The final, and probably most common criticism against the ICC is that it does not have the ability to enforce its decisions. Like all international bodies, the ICC is constrained by resources and relies on member-state cooperation. However, a lengthy list of arrests and convictions isn’t necessarily a measure of success either. Human rights scholars Geoff Dancy and Kathryn Sikkink have found evidence that state parties who sign on to the Rome Statute are much more likely to adopt atrocity laws into their own domestic penal codes with the technical assistance of the ICC, resulting in more domestic prosecutions. Therefore, individual states that are able and willing to conduct their own trials and hold their own officials accountable is a better indicator of an effective institution than trials and convictions by the ICC.
What’s more, the ICC only prosecutes those top-level officials most responsible for gross atrocity crimes, not low-level offenders who carry out orders. Therefore, it isn’t US soldiers who would be at risk of prosecution, but US administration officials and policymakers. And those who make decisions and wield power, in fact, are the very persons who most need to be constrained by law. Furthermore, it would raise the stakes and change the calculations made by the executive when initiating military conflicts.
COMMITTING TO ACCOUNTABILITY
Those who advocate cooperation with the ICC share the same goals proclaimed by those seeking to constrain US military actions.
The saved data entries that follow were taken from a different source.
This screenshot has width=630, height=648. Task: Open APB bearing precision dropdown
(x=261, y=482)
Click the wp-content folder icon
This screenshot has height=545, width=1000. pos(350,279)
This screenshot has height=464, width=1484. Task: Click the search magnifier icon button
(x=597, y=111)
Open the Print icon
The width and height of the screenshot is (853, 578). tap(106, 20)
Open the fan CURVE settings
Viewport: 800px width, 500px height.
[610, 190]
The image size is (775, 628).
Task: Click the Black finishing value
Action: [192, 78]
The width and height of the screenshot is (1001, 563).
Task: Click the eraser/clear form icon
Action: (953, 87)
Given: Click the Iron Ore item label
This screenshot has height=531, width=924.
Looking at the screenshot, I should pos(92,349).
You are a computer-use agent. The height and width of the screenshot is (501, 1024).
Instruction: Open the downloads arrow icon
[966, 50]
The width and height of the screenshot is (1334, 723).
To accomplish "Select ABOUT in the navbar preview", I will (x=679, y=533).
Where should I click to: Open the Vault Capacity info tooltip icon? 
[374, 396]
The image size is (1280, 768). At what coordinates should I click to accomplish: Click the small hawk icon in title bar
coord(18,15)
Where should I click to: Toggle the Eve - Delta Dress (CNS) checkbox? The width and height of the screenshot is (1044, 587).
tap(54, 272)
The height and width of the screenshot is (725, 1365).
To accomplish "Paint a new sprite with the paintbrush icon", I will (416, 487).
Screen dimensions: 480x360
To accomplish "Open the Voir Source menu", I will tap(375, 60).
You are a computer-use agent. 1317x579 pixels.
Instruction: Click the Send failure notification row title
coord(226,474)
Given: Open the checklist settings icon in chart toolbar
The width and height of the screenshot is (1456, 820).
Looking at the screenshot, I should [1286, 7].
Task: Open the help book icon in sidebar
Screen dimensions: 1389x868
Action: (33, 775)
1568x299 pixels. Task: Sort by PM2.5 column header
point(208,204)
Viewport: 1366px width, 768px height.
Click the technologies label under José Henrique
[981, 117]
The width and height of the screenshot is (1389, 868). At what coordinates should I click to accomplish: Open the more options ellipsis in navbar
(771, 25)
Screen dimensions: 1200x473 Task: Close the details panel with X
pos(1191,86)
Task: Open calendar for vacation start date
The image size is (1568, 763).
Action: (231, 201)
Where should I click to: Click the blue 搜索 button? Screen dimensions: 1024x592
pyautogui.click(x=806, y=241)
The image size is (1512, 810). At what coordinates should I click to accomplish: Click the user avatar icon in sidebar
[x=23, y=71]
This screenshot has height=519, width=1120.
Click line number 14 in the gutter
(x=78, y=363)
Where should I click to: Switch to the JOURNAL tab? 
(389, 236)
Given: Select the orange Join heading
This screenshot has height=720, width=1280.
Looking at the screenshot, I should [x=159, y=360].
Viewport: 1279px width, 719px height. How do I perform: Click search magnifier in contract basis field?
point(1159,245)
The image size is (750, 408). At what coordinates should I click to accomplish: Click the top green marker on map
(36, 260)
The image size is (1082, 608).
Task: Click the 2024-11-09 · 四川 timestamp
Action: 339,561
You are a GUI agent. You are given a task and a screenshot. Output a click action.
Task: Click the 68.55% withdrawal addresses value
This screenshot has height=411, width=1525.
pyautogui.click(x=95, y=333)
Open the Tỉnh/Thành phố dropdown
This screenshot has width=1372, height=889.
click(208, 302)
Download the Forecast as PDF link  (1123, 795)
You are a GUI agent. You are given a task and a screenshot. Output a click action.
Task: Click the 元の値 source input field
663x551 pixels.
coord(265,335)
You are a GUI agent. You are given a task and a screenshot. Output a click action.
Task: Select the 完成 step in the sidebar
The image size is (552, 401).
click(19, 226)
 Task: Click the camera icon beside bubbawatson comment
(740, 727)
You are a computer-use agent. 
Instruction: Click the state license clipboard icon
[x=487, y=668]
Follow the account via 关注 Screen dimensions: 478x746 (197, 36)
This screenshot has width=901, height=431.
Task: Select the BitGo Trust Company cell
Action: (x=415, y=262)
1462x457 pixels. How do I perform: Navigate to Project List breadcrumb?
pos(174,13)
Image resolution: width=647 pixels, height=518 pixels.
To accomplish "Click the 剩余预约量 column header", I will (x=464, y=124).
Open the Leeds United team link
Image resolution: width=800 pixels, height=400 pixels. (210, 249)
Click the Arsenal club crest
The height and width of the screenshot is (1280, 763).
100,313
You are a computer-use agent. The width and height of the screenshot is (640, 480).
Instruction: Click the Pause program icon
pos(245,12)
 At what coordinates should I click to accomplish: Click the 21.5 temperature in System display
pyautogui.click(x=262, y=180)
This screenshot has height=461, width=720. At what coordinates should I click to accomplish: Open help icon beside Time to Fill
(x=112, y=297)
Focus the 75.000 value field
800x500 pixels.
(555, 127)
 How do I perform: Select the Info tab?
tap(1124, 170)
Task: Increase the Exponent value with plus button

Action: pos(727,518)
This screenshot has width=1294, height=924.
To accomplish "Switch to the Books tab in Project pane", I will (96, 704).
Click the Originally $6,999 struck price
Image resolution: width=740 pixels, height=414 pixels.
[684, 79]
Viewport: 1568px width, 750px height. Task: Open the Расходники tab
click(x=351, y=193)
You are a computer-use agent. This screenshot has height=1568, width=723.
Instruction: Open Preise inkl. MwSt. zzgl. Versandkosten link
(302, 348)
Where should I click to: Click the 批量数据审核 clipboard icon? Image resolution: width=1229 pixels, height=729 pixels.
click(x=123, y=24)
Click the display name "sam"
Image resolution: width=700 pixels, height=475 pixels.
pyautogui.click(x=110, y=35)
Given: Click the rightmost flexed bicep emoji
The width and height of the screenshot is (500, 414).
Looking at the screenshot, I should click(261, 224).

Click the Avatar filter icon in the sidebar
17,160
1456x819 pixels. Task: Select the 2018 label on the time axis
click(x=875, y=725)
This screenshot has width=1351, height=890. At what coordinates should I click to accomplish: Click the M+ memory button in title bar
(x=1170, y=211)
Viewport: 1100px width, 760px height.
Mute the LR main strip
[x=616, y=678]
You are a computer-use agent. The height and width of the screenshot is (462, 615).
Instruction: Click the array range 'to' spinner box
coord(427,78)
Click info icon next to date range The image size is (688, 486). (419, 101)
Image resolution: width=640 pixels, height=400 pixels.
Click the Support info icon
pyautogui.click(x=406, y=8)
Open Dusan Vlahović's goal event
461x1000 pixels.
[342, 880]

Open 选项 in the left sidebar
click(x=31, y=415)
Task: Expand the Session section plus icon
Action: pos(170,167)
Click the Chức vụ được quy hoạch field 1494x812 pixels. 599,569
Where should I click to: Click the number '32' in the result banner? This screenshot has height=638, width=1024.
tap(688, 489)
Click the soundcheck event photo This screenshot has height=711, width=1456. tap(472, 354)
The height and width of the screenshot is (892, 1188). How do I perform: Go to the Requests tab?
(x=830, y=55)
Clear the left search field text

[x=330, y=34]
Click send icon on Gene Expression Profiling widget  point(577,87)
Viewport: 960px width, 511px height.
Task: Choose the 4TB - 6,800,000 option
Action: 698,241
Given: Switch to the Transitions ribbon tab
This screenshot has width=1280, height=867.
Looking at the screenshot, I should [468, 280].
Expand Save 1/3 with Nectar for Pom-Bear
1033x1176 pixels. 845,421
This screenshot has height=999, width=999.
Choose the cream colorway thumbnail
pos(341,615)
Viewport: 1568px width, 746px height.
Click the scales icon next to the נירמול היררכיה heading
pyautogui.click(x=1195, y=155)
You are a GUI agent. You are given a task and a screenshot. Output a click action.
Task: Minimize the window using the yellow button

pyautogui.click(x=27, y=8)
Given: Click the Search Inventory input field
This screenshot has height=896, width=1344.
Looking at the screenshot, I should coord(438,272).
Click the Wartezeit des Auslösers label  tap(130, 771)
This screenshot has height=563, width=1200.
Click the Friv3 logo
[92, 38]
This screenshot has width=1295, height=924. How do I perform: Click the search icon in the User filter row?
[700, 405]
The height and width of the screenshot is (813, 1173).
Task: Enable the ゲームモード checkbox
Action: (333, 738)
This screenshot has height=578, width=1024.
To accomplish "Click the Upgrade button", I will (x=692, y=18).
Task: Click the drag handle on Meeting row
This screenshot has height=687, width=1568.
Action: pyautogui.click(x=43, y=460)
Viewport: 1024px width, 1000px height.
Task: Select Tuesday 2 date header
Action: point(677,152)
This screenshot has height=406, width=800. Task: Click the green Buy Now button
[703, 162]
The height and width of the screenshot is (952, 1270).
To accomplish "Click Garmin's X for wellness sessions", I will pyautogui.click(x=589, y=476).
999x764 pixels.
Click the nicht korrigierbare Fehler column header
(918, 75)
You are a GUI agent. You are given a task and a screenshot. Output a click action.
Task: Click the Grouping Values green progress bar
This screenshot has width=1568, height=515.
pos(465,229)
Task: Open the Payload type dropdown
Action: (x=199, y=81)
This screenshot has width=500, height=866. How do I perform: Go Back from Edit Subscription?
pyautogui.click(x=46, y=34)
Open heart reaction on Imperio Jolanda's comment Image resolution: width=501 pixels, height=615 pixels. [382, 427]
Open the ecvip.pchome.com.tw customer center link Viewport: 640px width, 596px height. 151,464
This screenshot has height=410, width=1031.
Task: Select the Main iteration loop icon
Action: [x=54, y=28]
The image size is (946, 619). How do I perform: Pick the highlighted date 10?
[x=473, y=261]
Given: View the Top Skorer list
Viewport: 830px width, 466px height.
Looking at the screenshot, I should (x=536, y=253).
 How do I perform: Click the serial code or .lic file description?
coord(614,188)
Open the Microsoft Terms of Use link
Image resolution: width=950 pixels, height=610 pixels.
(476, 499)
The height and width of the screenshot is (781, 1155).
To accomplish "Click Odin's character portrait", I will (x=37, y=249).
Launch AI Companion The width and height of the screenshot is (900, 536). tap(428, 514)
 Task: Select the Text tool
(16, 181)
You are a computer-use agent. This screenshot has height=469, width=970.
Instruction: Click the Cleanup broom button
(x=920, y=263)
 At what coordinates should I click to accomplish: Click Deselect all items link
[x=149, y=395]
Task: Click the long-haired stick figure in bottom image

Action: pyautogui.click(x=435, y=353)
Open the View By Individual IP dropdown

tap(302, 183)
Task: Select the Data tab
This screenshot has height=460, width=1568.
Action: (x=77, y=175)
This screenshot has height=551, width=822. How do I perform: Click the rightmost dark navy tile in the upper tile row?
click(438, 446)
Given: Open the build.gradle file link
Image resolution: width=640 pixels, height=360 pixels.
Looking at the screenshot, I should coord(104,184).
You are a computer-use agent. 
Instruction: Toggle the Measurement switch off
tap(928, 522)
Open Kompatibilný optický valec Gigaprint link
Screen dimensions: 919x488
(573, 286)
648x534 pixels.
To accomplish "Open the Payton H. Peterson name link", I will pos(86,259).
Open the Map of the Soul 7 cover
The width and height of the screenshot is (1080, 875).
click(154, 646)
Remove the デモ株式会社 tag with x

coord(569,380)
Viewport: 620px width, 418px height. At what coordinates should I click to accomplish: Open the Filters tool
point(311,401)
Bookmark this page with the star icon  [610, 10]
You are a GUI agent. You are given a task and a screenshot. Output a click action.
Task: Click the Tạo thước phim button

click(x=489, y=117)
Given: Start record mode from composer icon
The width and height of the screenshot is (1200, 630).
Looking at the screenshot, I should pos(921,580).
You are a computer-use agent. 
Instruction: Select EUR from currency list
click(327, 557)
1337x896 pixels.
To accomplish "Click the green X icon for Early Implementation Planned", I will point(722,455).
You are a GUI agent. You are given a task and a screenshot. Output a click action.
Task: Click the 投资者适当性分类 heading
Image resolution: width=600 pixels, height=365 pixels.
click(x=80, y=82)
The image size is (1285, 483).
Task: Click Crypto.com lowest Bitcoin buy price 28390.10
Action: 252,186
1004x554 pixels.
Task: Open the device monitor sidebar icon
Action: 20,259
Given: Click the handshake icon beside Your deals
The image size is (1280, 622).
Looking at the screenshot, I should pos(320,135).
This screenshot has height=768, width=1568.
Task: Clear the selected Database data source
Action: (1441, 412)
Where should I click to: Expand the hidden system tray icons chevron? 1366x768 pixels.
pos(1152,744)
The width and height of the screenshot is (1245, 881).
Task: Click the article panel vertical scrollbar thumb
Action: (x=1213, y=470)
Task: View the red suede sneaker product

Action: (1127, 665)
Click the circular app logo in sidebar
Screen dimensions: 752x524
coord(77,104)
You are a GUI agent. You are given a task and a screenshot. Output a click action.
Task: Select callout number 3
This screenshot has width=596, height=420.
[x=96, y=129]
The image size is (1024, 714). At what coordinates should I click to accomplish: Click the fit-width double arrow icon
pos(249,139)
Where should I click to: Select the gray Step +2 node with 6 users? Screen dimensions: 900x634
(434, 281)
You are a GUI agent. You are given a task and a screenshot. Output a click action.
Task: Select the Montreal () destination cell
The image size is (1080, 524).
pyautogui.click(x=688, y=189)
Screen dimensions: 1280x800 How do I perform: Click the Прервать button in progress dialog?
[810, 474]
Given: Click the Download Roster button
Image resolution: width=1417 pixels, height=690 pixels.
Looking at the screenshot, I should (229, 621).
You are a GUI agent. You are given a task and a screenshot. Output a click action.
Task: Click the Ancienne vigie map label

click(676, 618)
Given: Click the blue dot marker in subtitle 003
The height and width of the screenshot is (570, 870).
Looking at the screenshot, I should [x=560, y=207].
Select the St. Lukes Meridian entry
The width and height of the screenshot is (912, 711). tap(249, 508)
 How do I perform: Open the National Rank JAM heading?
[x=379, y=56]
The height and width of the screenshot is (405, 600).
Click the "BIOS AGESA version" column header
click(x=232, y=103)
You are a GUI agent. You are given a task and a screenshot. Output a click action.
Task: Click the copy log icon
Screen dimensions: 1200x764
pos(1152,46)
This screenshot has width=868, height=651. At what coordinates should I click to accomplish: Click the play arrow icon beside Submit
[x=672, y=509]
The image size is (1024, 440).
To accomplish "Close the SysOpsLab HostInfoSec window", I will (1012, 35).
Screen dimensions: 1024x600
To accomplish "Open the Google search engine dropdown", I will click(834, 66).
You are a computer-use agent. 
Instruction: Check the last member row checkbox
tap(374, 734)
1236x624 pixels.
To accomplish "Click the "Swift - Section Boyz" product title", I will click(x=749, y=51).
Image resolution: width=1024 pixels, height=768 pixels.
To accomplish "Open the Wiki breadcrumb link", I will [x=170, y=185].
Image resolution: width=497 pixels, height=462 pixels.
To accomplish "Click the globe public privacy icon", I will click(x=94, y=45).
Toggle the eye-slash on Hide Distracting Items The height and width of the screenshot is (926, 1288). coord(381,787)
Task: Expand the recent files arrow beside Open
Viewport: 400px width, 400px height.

For instance, the unfettered use of drone strikes through unilateral executive action, the repeal of both AUMFs, unilateral military intervention and state building, and the use of torture in Guantánamo.
Lee Feinstein and Tod Lindberg, scholars on each side of the political spectrum, point out in their book “Means to an End” that cooperation doesn’t entail or require the use of military action. It encompasses intelligence sharing, logistical and security assistance for investigators, judicial assistance and capacity-building for foreign domestic court systems, and more robust domestic laws against gross atrocity crimes, all of which are tools that serve to reinforce US commitment toward accountability and to deter the perpetration of such crimes in the future. That, at least, should be lauded by advocates for military restraint.
It is a central tenet of the rule of law that if state officials engage in atrocious crimes and gross human rights abuses, they should be prosecuted and held accountable. Impunity to commit these crimes is incompatible with basic principles of constitutional government and is offensive to every principle of the American founding. To take seriously commitments to restrain the executive and to uphold human rights, the US has two choices: Join the ICC or create laws that will hold its officials and armed services accountable to war crimes, crimes against humanity, genocide, and aggression overseas. The best option, however, is to do both.
Neil A. Saul is a recent graduate of the School of International Service at American University. He holds an MA in international relations.